Investing.com — Qualcomm (NASDAQ:QCOM) has recently initiated talks with Intel (NASDAQ:INTC) about a potential acquisition, reports suggested last week. While such a deal could reshape the semiconductor industry, it is likely to face major challenges.

Qualcomm’s CEO, Cristiano Amon, is reported to be personally leading the negotiations with Intel. Amon has been exploring a range of options for the company, per the reports.

Earlier in the month, reports revealed that Qualcomm had been evaluating a purchase of parts of Intel’s design business, with particular interest in its PC design unit. Qualcomm executives have allegedly been reviewing Intel’s entire portfolio of businesses as part of their considerations.

The talks are still in the early stages, and Qualcomm has yet to submit a formal offer for Intel, according to the reports.

Qualcomm’s approach comes at a difficult time for Intel, once the world’s leading chipmaker, but now grappling with a stock price that has plummeted more than 56% since the start of the year.

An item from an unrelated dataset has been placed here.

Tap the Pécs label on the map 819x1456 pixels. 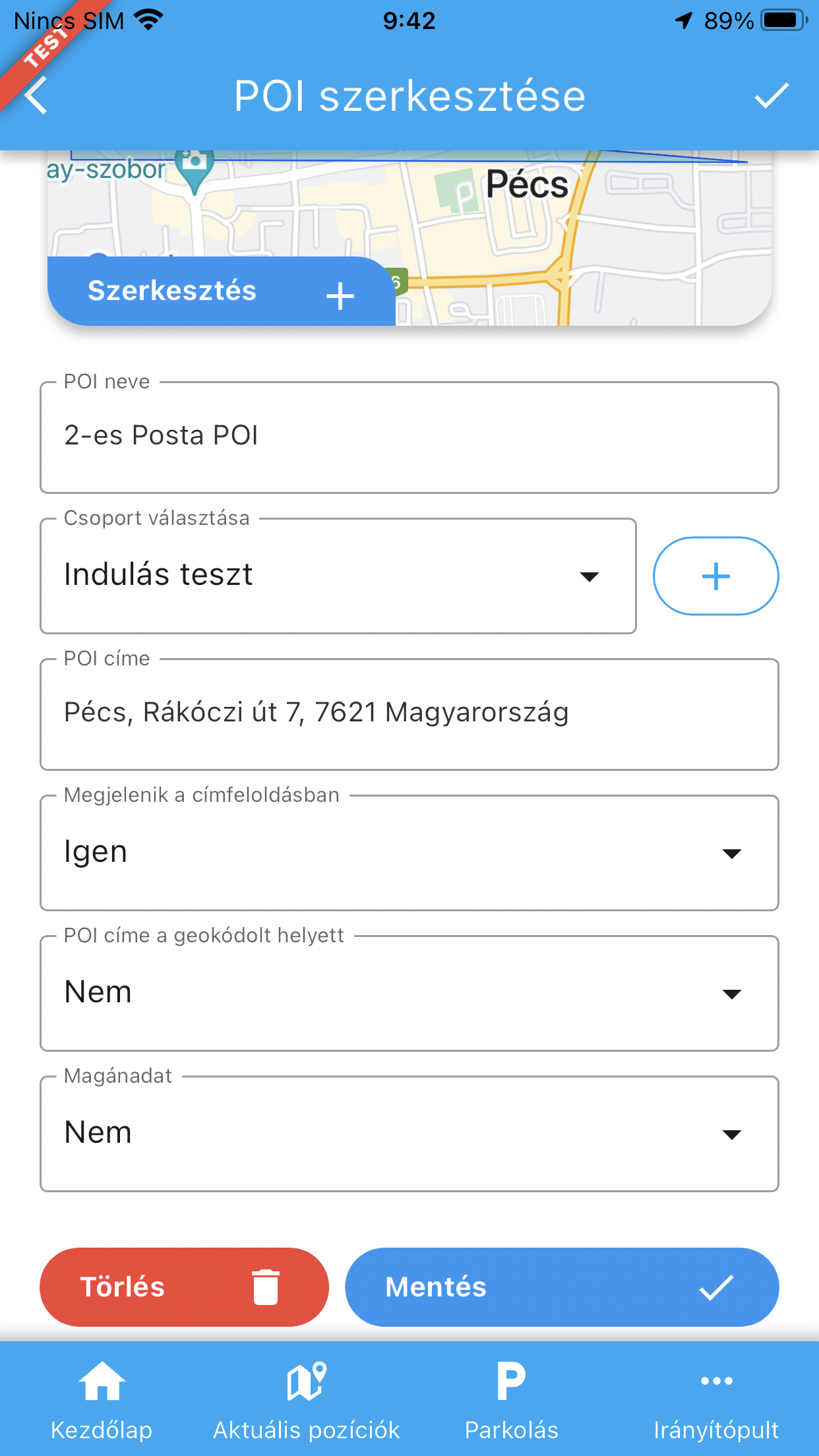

Should the deal proceed, it would likely attract intense scrutiny from antitrust regulators in the U.S., China, and Europe. Qualcomm could be required to sell off parts of Intel to gain regulatory approval.

If successful, the acquisition would represent the largest takeover attempt in the tech sector since Broadcom (NASDAQ:AVGO)’s $142 billion bid for Qualcomm in 2018, which was blocked by President Trump due to national security concerns.

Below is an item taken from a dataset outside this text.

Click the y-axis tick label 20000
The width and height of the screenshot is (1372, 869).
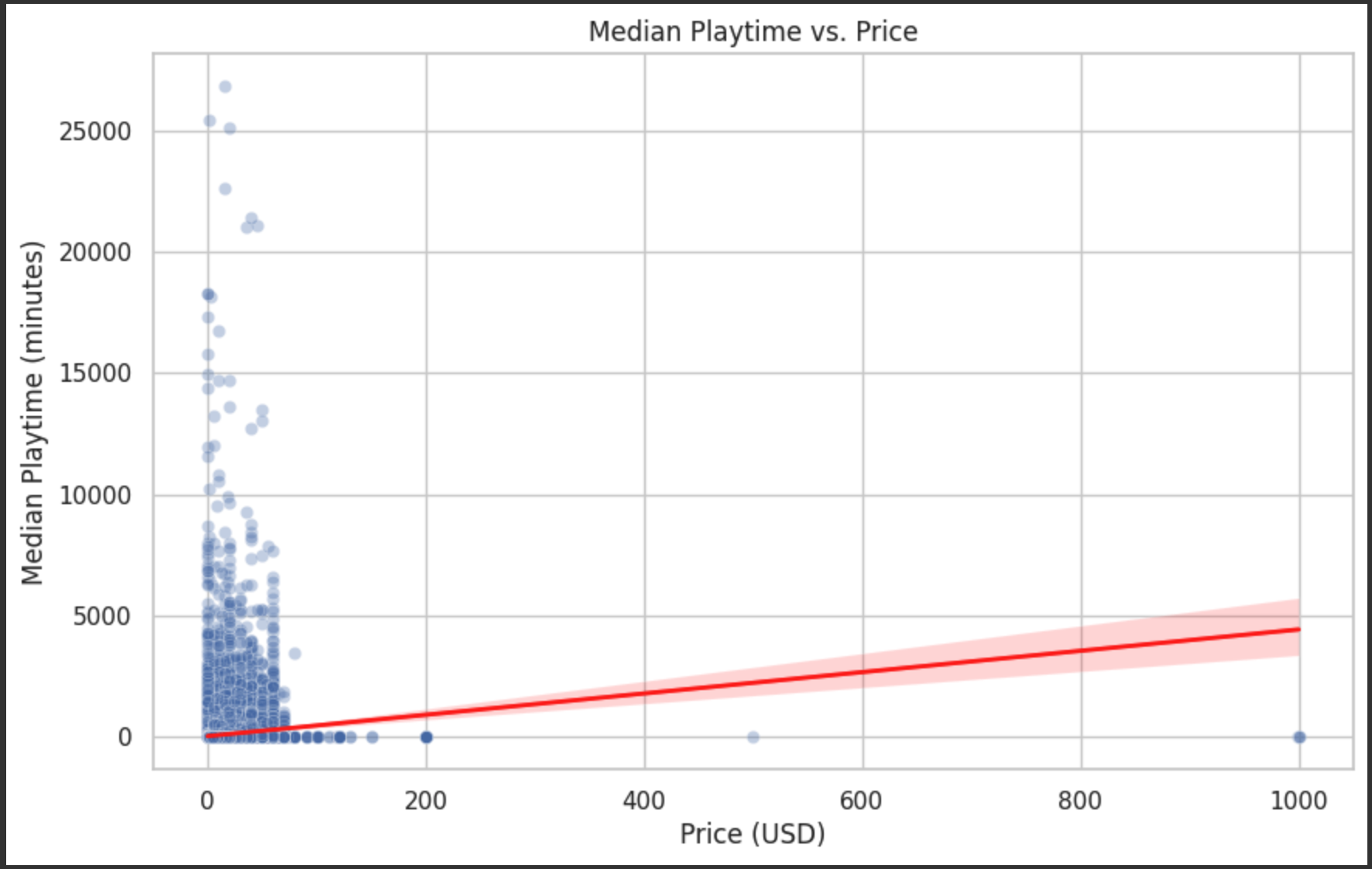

What analysts say about reports of possible Qualcomm-Intel deal

Stifel: “Similar to other proposed mega-deals that were unable to clear high regulatory hurdles… we believe that a Qualcomm/INTC deal would be unlikely to garner regulatory approval. If a proposed deal were to be announced, we believe that a lengthy review process, potential roadmap disruption and other uncertainties would likely prove positive for AMD (NASDAQ:AMD) in terms of further market share gains in the PC and general purpose data center server markets.”

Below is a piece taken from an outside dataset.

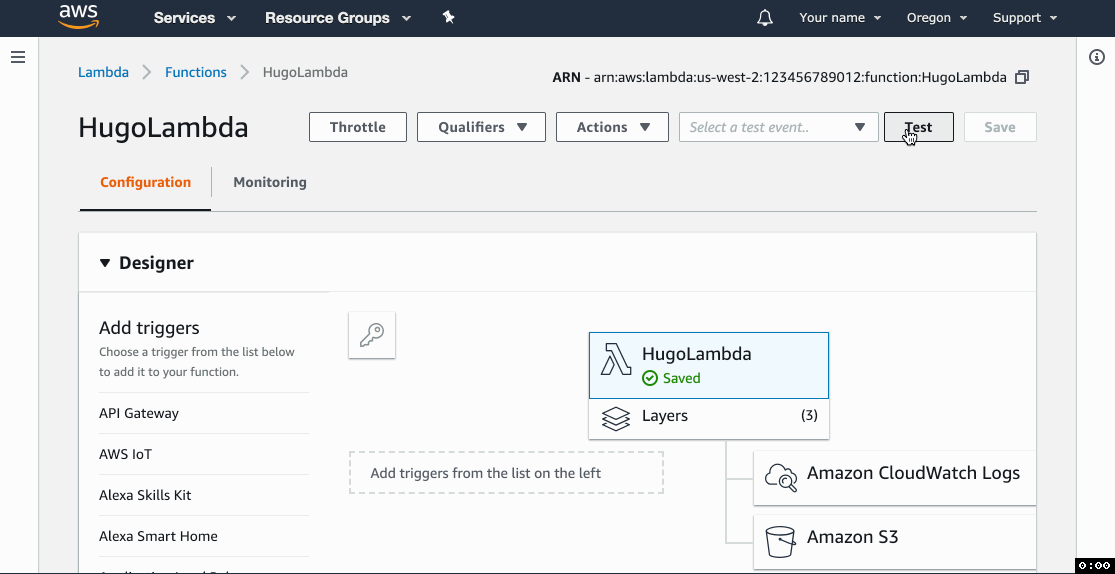Open the notifications bell

pos(765,18)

Bernstein: “We have tried to ballpark accretion. But some rough math suggests a stock deal that includes the fabs would be significantly dilutive to QCOM, and adding cash rapidly increases leverage to high levels.

“We’ll be honest, we would prefer that Qualcomm not pursue this as it seems very risky to us given uncertain returns.”

JPMorgan: “We believe there are some aspects and more so certain parts of Intel that are a strong fit for Qualcomm, and an acquisition focused on those assets, including PCs as well Datacenter Servers, would make strategic sense.”

Mizuho: “For QCOM attractive diversification, but a combined sum-of-parts at ~$186B conservatively for INTC vs QCOM’s current market cap of ~$188B implies significant financing needs. There could also be FTC challenges and pushback from peer semiconductor companies. We also note CEO Pat Gelsinger has even until recently focused on INTC’s 4 nodes in 5 years and its foundry strategy to drive a US beachhead in semiconductor manufacturing.”